What happened with the Python privilege escalation bug?

CVE-2022-42919 was a local privilege escalation affecting Python 3.9.x before 3.9.16 and 3.10.x before 3.10.9 on Linux, specific to the multiprocessing library's forkserver start method. The root cause combined two things: Linux abstract namespace sockets, which have no filesystem-level access control, and Python's pickle deserialization, which can execute arbitrary code when unpickling untrusted data. Because the forkserver implementation accepted and deserialized pickled data from these unauthenticated sockets, any local user on the same machine could potentially escalate privileges to whatever user was running the forkserver process — a 7.8 CVSS local privilege escalation that only affected the non-default forkserver configuration, but a clean illustration of how deserialization risk and weak socket access control can compound each other.

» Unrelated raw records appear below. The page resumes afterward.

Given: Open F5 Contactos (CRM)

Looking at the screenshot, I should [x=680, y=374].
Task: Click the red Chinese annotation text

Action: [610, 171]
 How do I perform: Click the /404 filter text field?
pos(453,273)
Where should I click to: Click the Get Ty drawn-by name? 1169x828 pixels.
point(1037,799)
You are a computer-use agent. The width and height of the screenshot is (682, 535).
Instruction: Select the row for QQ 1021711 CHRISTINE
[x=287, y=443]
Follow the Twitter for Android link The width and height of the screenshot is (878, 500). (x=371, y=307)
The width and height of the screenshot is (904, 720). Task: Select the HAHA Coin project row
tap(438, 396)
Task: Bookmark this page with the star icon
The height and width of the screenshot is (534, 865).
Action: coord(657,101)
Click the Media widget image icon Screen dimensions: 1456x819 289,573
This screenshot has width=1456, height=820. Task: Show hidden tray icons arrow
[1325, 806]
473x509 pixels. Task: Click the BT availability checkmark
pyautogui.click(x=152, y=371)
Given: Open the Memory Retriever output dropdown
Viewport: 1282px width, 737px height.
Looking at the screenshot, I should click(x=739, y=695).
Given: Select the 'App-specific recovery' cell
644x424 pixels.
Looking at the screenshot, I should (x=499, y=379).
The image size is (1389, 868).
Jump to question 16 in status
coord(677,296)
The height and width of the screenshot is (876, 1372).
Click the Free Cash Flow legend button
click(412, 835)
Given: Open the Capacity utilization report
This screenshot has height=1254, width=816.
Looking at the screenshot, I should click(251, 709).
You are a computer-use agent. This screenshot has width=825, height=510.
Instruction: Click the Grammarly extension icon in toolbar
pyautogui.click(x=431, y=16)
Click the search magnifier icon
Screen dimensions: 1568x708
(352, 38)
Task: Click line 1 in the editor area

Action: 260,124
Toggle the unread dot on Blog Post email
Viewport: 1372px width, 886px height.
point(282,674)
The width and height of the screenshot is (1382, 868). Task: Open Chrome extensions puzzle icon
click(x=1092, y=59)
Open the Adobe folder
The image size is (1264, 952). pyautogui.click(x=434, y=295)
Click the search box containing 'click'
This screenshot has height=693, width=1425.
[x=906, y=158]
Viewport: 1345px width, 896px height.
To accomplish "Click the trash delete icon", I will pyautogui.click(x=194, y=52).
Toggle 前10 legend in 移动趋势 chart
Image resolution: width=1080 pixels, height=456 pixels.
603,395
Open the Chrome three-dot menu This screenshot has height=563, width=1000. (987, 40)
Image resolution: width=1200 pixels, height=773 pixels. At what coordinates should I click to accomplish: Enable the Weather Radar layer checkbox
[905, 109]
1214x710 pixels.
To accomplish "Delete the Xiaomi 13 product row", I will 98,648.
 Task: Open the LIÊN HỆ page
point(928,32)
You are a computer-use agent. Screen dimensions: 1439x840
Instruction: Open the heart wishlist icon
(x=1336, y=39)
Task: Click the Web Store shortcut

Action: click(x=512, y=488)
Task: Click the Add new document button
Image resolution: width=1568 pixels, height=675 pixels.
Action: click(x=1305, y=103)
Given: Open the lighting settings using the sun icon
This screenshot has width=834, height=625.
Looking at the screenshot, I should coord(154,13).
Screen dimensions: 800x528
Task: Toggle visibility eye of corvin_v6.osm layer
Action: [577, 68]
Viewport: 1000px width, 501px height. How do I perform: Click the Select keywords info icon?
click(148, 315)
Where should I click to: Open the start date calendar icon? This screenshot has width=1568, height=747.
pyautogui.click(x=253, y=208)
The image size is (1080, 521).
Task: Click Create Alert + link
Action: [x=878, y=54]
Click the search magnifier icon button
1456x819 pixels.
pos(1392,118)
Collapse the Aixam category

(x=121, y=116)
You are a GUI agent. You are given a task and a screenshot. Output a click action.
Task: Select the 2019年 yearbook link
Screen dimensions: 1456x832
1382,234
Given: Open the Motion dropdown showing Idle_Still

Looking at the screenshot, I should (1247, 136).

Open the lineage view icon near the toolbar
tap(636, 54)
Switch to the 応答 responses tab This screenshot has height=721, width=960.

What was the libxml2/lxml NULL pointer issue?

CVE-2022-2309 affected libxml2 versions 2.9.10 through 2.9.14 when used together with the Python lxml binding, specifically through the iterwalk function (which the canonicalize function also relies on internally). Crafted input processed through iterwalk could trigger a NULL pointer dereference and crash the application. The practical exposure was narrower than the CVSS number alone implies, since iterwalk is less commonly used than the more efficient iterparse, but any C14N-style XML canonicalization workflow built on top of it was directly at risk, and the fix landed in lxml 4.9.1 alongside upstream libxml2 patches.

What ties these 2022 disclosures together?

Every one of these bugs — the jQuery UI widget, the two XML/JSON recursion crashes, the Python deserialization-over-sockets issue, and the libxml2 NULL pointer bug — sat in code that had been in production and battle-tested for years before someone finally threw adversarial input at it. None of them required a sophisticated exploit chain; they required someone to ask "what happens if this input is deeply nested, or malformed, or comes from an untrusted local process" and then actually test it. That's precisely the gap that fuzzing and dependency-aware SCA scanning are designed to close — catching known-vulnerable versions of exactly these libraries in a dependency tree before a security researcher (or an attacker) finds the same gap independently.

FAQ

What is CVE-2022-31160?

CVE-2022-31160 is a cross-site scripting vulnerability in jQuery UI's checkboxradio widget, affecting versions prior to 1.13.2, triggered when a refreshed widget decoded previously encoded label content containing attacker-controlled markup.

Were the 2022 recursion-based CVEs related to each other?

Not directly — CVE-2022-45688 (hutool-json/org.json) and CVE-2022-40152 (Woodstox) were separate libraries with the same underlying flaw: recursive parsing with no maximum depth limit, both resulting in stack-overflow denial of service.

Is CVE-2022-42919 exploitable remotely?

No — it's a local privilege escalation specific to Python's multiprocessing forkserver method on Linux, requiring local access to the same machine rather than a remote network attack path.

Does CVE-2022-2309 affect all libxml2 versions?

No — it specifically affects libxml2 2.9.10 through 2.9.14 when used with lxml's iterwalk or canonicalize functions; libxml2 2.9.9 and earlier are not affected.